Susan Kline skline at peak.org
Sun Jul 4 14:32:30 MDT 2010


Regards to you, too, Ed.

I like a lot of what you write. I long ago decided I would not do 
anything to attract bargain-hunters, who are the least rewarding type 
of customers. Especially since with the passage of years one runs out 
of time and physical energy to do all the possible work, spending 
one's limited capacities on someone who doesn't know or appreciate 
the difference is a total waste of time.

I also had a moment of truth six or seven years into my tuning 
career. I had been telling myself that I was strapped for money 
because I just didn't have enough tunings.

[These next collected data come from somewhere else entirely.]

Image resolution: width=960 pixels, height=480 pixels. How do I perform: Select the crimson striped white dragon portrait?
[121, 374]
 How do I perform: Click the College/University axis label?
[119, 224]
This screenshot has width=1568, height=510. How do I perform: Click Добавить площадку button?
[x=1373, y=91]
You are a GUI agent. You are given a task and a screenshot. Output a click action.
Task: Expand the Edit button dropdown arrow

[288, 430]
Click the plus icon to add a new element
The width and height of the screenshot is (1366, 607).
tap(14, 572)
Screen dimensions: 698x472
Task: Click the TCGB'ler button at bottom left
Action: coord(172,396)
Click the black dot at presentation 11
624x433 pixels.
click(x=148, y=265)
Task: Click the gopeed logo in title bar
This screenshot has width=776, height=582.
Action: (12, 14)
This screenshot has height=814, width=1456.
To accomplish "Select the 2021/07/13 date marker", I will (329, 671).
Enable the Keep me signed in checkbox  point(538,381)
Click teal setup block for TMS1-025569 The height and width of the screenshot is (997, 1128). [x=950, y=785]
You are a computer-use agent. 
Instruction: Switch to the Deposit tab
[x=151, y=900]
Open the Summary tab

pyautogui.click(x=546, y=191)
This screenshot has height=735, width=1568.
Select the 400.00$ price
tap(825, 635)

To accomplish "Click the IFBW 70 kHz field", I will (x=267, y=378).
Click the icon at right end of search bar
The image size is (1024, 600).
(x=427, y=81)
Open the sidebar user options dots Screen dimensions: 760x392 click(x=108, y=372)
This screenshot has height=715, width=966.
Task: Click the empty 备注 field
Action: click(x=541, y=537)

Then the moment arrived 
when I was doing all the tuning (plus orchestra rehearsals) which I 
could physically achieve (and I was a lot younger then and could do a 
lot more than now) ... and *surprise*, I was still broke! I started 
raising rates fairly often, though I never have asked for a premium 
fee. A little above the going rate for the area, usually. Raising my 
rates did not cut down the number of jobs, ever, though I never 
pressed the envelope the way you did.

I'm all for the quality of the journey, assuming a basic 
life-supporting amount of money is present one way or another. One 
wishes to optimize one's own physical health and satisfaction, which 
for me is also dependent on optimizing one's support of the local 
musical community. Keeping the concert instruments at the top of 
their game is something I wish to do for the rest of my life, or 
until someone appears who can and will do it better. I let other 
people do the rebuilding of old instruments and the initial setup of 
new instruments, and then I try to get the very best results from 
what they've done, which is a constant never-ending process.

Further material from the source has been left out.